German mayor embroiled in row over anti-Semitic bank account

CHICAGO - The mayor of Stuttgart, who served as one of the patrons of an event celebrating Israel’s 68th birthday on Wednesday, defended his city’s ownership stake in the BW bank that provides an account to an NGO that promotes a boycott of the Jewish state and plays down the Holocaust.
“The idea of facilitating - even in a most indirect way - a boycott of Jews is something that should be self-evident for business people and the city government that they should not be involved in,” Rabbi Abraham Cooper, the associate dean of the Simon Wiesenthal Center, told The Jerusalem Post on Wednesday.
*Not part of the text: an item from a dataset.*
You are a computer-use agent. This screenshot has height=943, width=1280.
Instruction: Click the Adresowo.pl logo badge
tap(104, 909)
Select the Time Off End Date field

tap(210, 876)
 “When people at the city-owned bank [BW] paid checks to people who minimize the Holocaust that is not something that Germans would want to be associated with,” he said. “BDS [Boycott, Divestment, Sanctions] everyone knows it is anti-Semitic.”
The city of Stuttgart, which is located in the southern state of Baden-Württemberg, owns nearly 20% of the BW bank. The state owns roughly 25% of the bank.
Sven Matis, a spokesman for Mayor Fritz Kuhn, told the Post by email on Tuesday that Mayor Kuhn “in no way shares the calls to boycott Israel. Mayor Kuhn is a patron of the Israel Day event and also has a deep connection to Israel.”
When pressed if his words have meaning when he defends the BW’s BDS account, he declined to comment.